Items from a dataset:
-=-=-=-=-

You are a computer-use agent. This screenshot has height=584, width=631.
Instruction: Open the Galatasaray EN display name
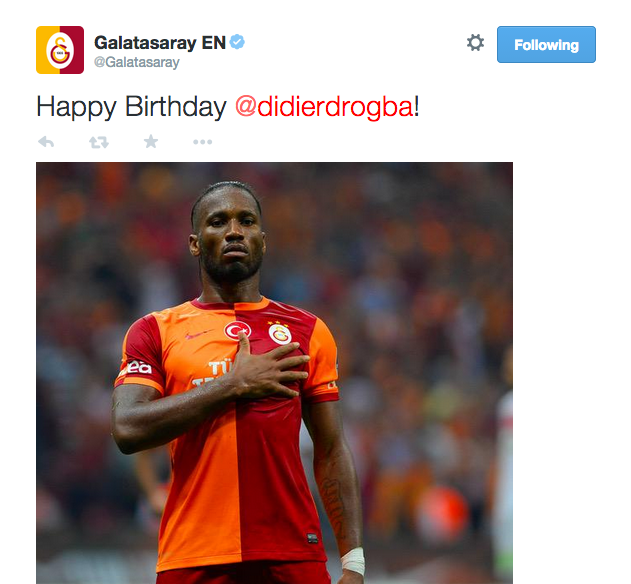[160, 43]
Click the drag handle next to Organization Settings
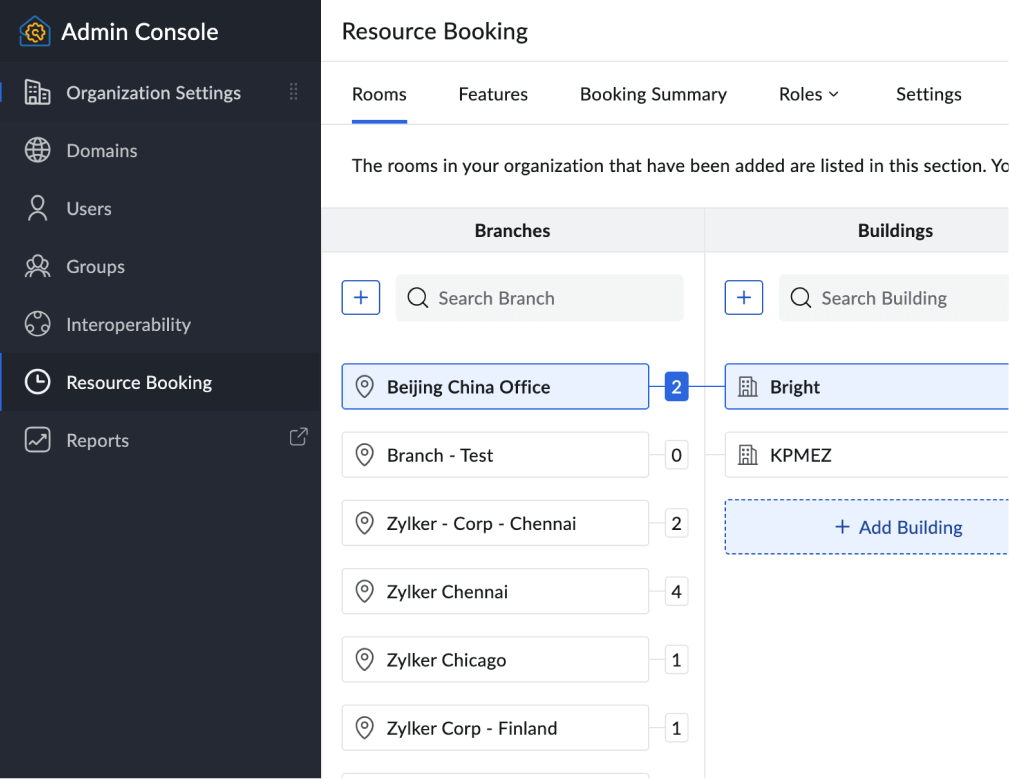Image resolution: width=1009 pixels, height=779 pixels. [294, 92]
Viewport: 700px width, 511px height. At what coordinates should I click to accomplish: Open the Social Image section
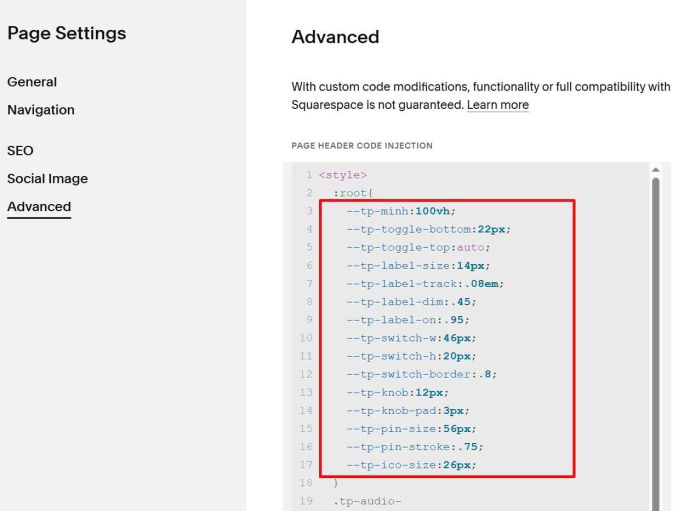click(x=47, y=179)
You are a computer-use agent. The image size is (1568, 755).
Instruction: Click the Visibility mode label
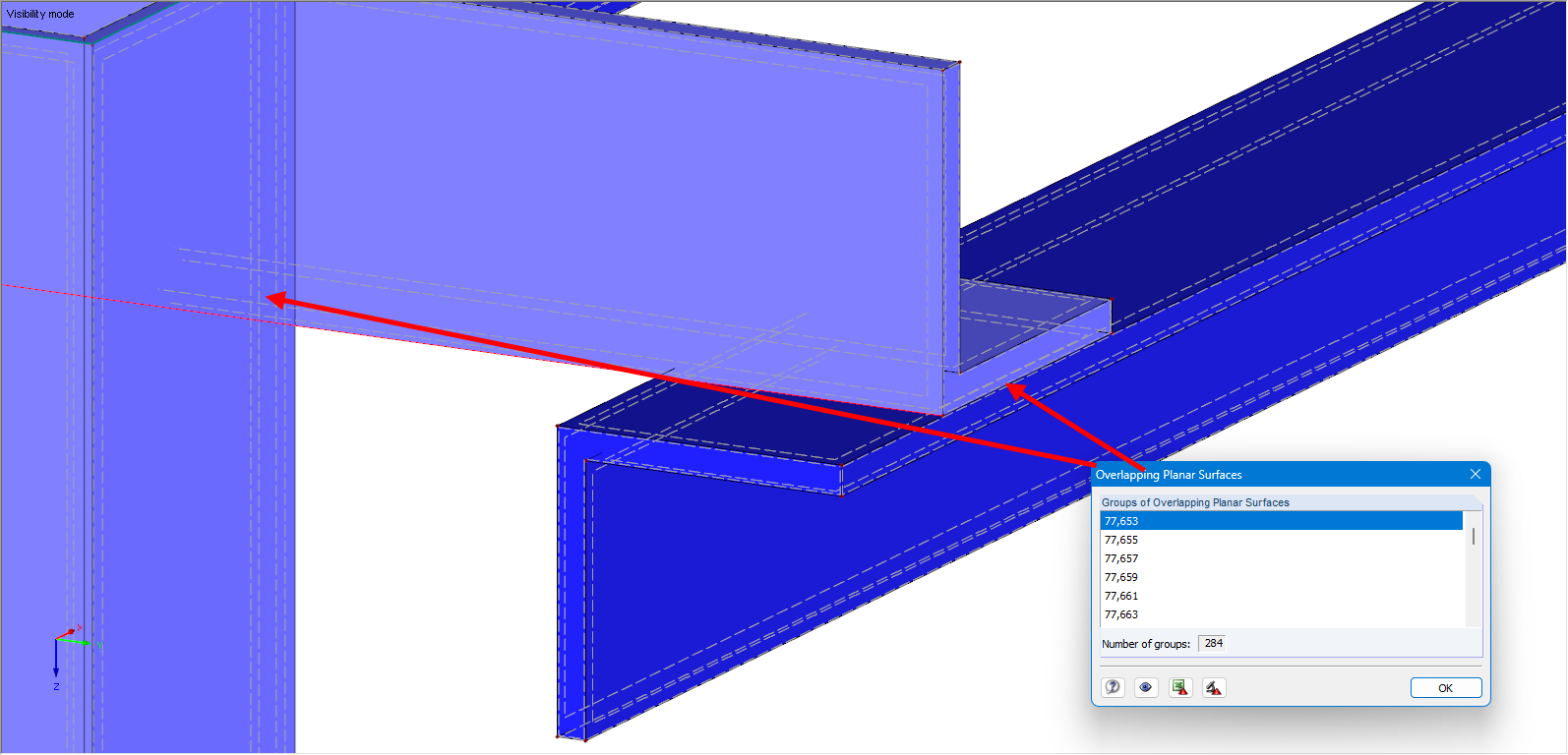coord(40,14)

-=-=-=-=-

» Aim of the task: Exact duplicates of all the entries are required, and no image may appear in them.

» Answer for the task:
You are a computer-use agent. This screenshot has height=584, width=631.
Instruction: Open the Galatasaray EN display name
[160, 43]
Click the drag handle next to Organization Settings
Image resolution: width=1009 pixels, height=779 pixels. [294, 92]
Viewport: 700px width, 511px height. At what coordinates should I click to accomplish: Open the Social Image section
click(x=47, y=179)
You are a computer-use agent. The image size is (1568, 755).
Instruction: Click the Visibility mode label
coord(40,14)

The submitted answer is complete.